*** Begin section ***

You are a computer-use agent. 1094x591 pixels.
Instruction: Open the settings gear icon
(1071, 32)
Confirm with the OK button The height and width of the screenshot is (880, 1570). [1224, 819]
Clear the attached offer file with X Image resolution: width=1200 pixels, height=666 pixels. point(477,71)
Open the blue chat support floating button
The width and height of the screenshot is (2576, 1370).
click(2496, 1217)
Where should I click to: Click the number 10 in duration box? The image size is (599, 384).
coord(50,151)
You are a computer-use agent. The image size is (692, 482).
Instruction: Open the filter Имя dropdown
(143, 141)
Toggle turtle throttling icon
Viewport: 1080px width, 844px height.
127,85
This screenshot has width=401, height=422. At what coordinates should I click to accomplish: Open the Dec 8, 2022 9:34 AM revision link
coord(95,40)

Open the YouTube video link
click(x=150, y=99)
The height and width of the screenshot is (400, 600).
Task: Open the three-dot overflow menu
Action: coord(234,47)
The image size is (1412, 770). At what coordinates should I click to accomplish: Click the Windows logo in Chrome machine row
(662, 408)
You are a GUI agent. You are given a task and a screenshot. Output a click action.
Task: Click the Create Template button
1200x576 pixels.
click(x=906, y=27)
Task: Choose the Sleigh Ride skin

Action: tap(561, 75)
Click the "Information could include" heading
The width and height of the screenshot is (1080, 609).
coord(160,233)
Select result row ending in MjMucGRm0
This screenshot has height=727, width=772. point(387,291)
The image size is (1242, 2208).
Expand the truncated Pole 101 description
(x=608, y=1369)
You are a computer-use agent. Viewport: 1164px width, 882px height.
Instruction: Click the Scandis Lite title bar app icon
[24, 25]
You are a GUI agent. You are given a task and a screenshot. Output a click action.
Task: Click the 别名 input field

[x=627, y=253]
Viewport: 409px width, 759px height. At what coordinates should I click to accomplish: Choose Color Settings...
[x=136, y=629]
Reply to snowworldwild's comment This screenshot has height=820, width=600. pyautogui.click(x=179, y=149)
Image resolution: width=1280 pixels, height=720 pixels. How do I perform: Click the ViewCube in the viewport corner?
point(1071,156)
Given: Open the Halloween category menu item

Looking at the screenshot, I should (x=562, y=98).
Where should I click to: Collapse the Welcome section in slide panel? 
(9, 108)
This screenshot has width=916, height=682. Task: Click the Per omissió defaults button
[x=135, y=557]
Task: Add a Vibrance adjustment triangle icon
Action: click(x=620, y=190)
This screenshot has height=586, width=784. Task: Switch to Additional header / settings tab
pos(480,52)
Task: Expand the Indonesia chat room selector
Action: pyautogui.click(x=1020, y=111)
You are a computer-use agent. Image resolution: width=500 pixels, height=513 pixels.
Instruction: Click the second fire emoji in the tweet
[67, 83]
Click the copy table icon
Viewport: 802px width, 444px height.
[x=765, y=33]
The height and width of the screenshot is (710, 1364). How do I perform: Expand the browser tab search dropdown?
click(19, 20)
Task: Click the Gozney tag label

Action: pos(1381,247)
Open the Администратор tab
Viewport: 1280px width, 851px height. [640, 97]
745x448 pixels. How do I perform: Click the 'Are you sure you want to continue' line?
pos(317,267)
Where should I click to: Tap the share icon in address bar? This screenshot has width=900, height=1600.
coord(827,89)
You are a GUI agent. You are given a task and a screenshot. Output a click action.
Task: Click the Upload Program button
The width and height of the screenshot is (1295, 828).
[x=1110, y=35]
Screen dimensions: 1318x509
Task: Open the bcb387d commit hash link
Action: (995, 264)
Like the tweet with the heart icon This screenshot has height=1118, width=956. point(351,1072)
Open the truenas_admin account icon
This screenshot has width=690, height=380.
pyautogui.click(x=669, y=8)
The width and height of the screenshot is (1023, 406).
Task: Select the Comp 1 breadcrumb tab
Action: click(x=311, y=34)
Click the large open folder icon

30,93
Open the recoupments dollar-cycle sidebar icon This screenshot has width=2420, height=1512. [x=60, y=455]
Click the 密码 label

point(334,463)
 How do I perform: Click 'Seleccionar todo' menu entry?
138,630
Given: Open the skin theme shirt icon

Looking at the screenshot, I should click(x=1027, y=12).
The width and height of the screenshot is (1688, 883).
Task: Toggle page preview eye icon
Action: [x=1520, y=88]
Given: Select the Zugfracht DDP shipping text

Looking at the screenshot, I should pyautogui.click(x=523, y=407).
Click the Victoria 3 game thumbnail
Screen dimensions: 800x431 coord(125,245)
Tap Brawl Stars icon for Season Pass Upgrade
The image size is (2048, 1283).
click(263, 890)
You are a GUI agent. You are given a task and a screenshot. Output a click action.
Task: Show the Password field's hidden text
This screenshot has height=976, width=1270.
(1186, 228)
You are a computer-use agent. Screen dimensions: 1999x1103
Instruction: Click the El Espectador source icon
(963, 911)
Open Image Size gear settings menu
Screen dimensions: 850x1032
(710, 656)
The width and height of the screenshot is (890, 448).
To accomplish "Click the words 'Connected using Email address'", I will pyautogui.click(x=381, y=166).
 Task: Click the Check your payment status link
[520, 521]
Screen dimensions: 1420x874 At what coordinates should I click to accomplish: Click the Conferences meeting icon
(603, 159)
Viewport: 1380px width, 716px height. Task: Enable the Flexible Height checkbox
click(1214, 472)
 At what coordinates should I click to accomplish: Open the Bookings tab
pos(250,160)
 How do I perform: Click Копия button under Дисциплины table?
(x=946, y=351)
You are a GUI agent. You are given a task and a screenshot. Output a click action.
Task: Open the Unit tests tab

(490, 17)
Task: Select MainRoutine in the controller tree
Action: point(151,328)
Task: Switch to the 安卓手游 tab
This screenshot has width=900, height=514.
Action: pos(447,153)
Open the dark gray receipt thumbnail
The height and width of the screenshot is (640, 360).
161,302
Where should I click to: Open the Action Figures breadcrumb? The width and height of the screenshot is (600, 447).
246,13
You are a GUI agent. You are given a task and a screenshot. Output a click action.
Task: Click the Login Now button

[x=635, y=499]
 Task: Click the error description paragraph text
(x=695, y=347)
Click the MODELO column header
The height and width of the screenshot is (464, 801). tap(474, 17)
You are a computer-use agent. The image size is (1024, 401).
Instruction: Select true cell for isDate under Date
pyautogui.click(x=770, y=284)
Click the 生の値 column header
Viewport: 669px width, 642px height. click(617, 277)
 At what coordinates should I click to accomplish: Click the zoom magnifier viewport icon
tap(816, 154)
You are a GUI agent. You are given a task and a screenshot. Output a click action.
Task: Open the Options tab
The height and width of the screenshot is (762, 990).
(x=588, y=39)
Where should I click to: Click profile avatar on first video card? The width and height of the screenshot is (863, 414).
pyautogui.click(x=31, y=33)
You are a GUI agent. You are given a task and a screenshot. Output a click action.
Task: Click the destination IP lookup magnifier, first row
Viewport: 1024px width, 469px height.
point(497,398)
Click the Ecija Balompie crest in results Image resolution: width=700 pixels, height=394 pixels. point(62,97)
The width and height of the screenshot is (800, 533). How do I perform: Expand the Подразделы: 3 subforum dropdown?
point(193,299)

*** End section ***

Exact copies of all the lines above are required.

You are a computer-use agent. 1094x591 pixels.
Instruction: Open the settings gear icon
(1071, 32)
Confirm with the OK button The height and width of the screenshot is (880, 1570). [1224, 819]
Clear the attached offer file with X Image resolution: width=1200 pixels, height=666 pixels. point(477,71)
Open the blue chat support floating button
The width and height of the screenshot is (2576, 1370).
click(2496, 1217)
Where should I click to: Click the number 10 in duration box? The image size is (599, 384).
coord(50,151)
You are a computer-use agent. The image size is (692, 482).
Instruction: Open the filter Имя dropdown
(143, 141)
Toggle turtle throttling icon
Viewport: 1080px width, 844px height.
127,85
This screenshot has width=401, height=422. At what coordinates should I click to accomplish: Open the Dec 8, 2022 9:34 AM revision link
coord(95,40)

Open the YouTube video link
click(x=150, y=99)
The height and width of the screenshot is (400, 600).
Task: Open the three-dot overflow menu
Action: coord(234,47)
The image size is (1412, 770). At what coordinates should I click to accomplish: Click the Windows logo in Chrome machine row
(662, 408)
You are a GUI agent. You are given a task and a screenshot. Output a click action.
Task: Click the Create Template button
1200x576 pixels.
click(x=906, y=27)
Task: Choose the Sleigh Ride skin

Action: tap(561, 75)
Click the "Information could include" heading
The width and height of the screenshot is (1080, 609).
coord(160,233)
Select result row ending in MjMucGRm0
This screenshot has height=727, width=772. point(387,291)
The image size is (1242, 2208).
Expand the truncated Pole 101 description
(x=608, y=1369)
You are a computer-use agent. Viewport: 1164px width, 882px height.
Instruction: Click the Scandis Lite title bar app icon
[24, 25]
You are a GUI agent. You are given a task and a screenshot. Output a click action.
Task: Click the 别名 input field

[x=627, y=253]
Viewport: 409px width, 759px height. At what coordinates should I click to accomplish: Choose Color Settings...
[x=136, y=629]
Reply to snowworldwild's comment This screenshot has height=820, width=600. pyautogui.click(x=179, y=149)
Image resolution: width=1280 pixels, height=720 pixels. How do I perform: Click the ViewCube in the viewport corner?
point(1071,156)
Given: Open the Halloween category menu item

Looking at the screenshot, I should (x=562, y=98).
Where should I click to: Collapse the Welcome section in slide panel? 
(9, 108)
This screenshot has width=916, height=682. Task: Click the Per omissió defaults button
[x=135, y=557]
Task: Add a Vibrance adjustment triangle icon
Action: click(x=620, y=190)
This screenshot has height=586, width=784. Task: Switch to Additional header / settings tab
pos(480,52)
Task: Expand the Indonesia chat room selector
Action: pyautogui.click(x=1020, y=111)
You are a computer-use agent. Image resolution: width=500 pixels, height=513 pixels.
Instruction: Click the second fire emoji in the tweet
[67, 83]
Click the copy table icon
Viewport: 802px width, 444px height.
[x=765, y=33]
The height and width of the screenshot is (710, 1364). How do I perform: Expand the browser tab search dropdown?
click(19, 20)
Task: Click the Gozney tag label

Action: pos(1381,247)
Open the Администратор tab
Viewport: 1280px width, 851px height. [640, 97]
745x448 pixels. How do I perform: Click the 'Are you sure you want to continue' line?
pos(317,267)
Where should I click to: Tap the share icon in address bar? This screenshot has width=900, height=1600.
coord(827,89)
You are a GUI agent. You are given a task and a screenshot. Output a click action.
Task: Click the Upload Program button
The width and height of the screenshot is (1295, 828).
[x=1110, y=35]
Screen dimensions: 1318x509
Task: Open the bcb387d commit hash link
Action: (995, 264)
Like the tweet with the heart icon This screenshot has height=1118, width=956. point(351,1072)
Open the truenas_admin account icon
This screenshot has width=690, height=380.
pyautogui.click(x=669, y=8)
The width and height of the screenshot is (1023, 406).
Task: Select the Comp 1 breadcrumb tab
Action: click(x=311, y=34)
Click the large open folder icon

30,93
Open the recoupments dollar-cycle sidebar icon This screenshot has width=2420, height=1512. [x=60, y=455]
Click the 密码 label

point(334,463)
 How do I perform: Click 'Seleccionar todo' menu entry?
138,630
Given: Open the skin theme shirt icon

Looking at the screenshot, I should click(x=1027, y=12).
The width and height of the screenshot is (1688, 883).
Task: Toggle page preview eye icon
Action: [x=1520, y=88]
Given: Select the Zugfracht DDP shipping text

Looking at the screenshot, I should pyautogui.click(x=523, y=407).
Click the Victoria 3 game thumbnail
Screen dimensions: 800x431 coord(125,245)
Tap Brawl Stars icon for Season Pass Upgrade
The image size is (2048, 1283).
click(263, 890)
You are a GUI agent. You are given a task and a screenshot. Output a click action.
Task: Show the Password field's hidden text
This screenshot has height=976, width=1270.
(1186, 228)
You are a computer-use agent. Screen dimensions: 1999x1103
Instruction: Click the El Espectador source icon
(963, 911)
Open Image Size gear settings menu
Screen dimensions: 850x1032
(710, 656)
The width and height of the screenshot is (890, 448).
To accomplish "Click the words 'Connected using Email address'", I will pyautogui.click(x=381, y=166).
 Task: Click the Check your payment status link
[520, 521]
Screen dimensions: 1420x874 At what coordinates should I click to accomplish: Click the Conferences meeting icon
(603, 159)
Viewport: 1380px width, 716px height. Task: Enable the Flexible Height checkbox
click(1214, 472)
 At what coordinates should I click to accomplish: Open the Bookings tab
pos(250,160)
 How do I perform: Click Копия button under Дисциплины table?
(x=946, y=351)
You are a GUI agent. You are given a task and a screenshot. Output a click action.
Task: Open the Unit tests tab

(490, 17)
Task: Select MainRoutine in the controller tree
Action: point(151,328)
Task: Switch to the 安卓手游 tab
This screenshot has width=900, height=514.
Action: pos(447,153)
Open the dark gray receipt thumbnail
The height and width of the screenshot is (640, 360).
161,302
Where should I click to: Open the Action Figures breadcrumb? The width and height of the screenshot is (600, 447).
246,13
You are a GUI agent. You are given a task and a screenshot. Output a click action.
Task: Click the Login Now button

[x=635, y=499]
 Task: Click the error description paragraph text
(x=695, y=347)
Click the MODELO column header
The height and width of the screenshot is (464, 801). tap(474, 17)
You are a computer-use agent. The image size is (1024, 401).
Instruction: Select true cell for isDate under Date
pyautogui.click(x=770, y=284)
Click the 生の値 column header
Viewport: 669px width, 642px height. click(617, 277)
 At what coordinates should I click to accomplish: Click the zoom magnifier viewport icon
tap(816, 154)
You are a GUI agent. You are given a task and a screenshot. Output a click action.
Task: Open the Options tab
The height and width of the screenshot is (762, 990).
(x=588, y=39)
Where should I click to: Click profile avatar on first video card? The width and height of the screenshot is (863, 414).
pyautogui.click(x=31, y=33)
You are a GUI agent. You are given a task and a screenshot. Output a click action.
Task: Click the destination IP lookup magnifier, first row
Viewport: 1024px width, 469px height.
point(497,398)
Click the Ecija Balompie crest in results Image resolution: width=700 pixels, height=394 pixels. point(62,97)
The width and height of the screenshot is (800, 533). How do I perform: Expand the Подразделы: 3 subforum dropdown?
point(193,299)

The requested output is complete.